PROBLEM DETAILS:
Rewrite the data below, replacing "tweet" with "post" and keeping everything else unchanged. Leave the pictures out of your version.

EXTRACTED ENTRIES:
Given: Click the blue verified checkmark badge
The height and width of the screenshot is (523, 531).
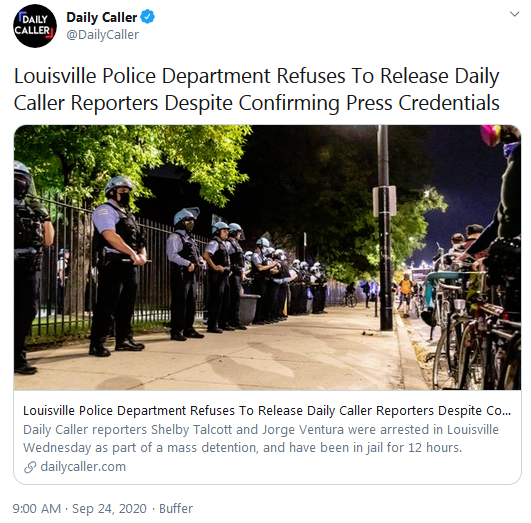Looking at the screenshot, I should tap(147, 17).
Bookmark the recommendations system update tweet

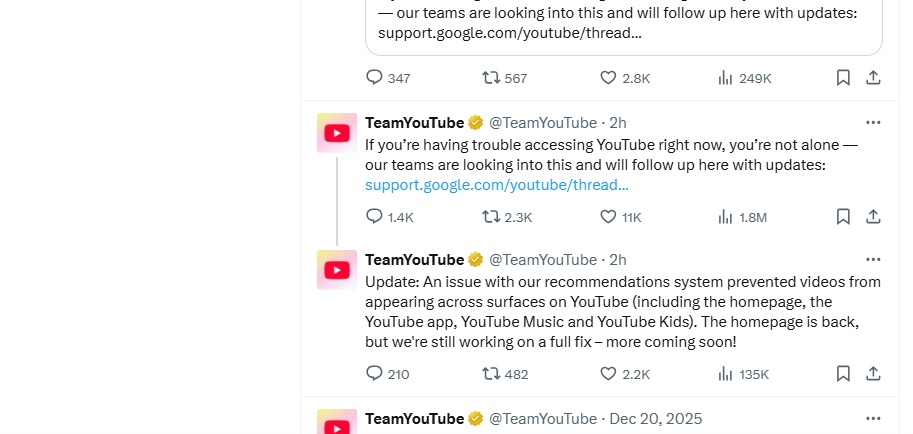843,374
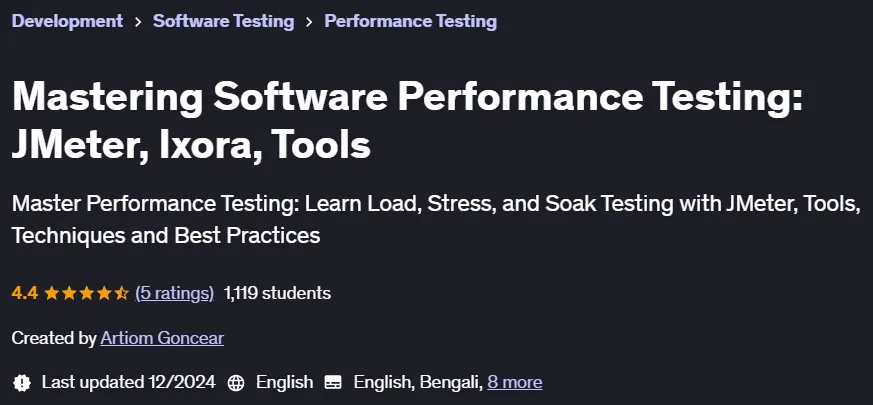View instructor Artiom Goncear's profile
This screenshot has height=405, width=873.
click(162, 338)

FINISHED EXERCISE:
Given: Click the blue verified checkmark badge
The height and width of the screenshot is (523, 531).
Looking at the screenshot, I should tap(147, 17).
Bookmark the recommendations system update post

843,374
View instructor Artiom Goncear's profile
This screenshot has height=405, width=873.
click(162, 338)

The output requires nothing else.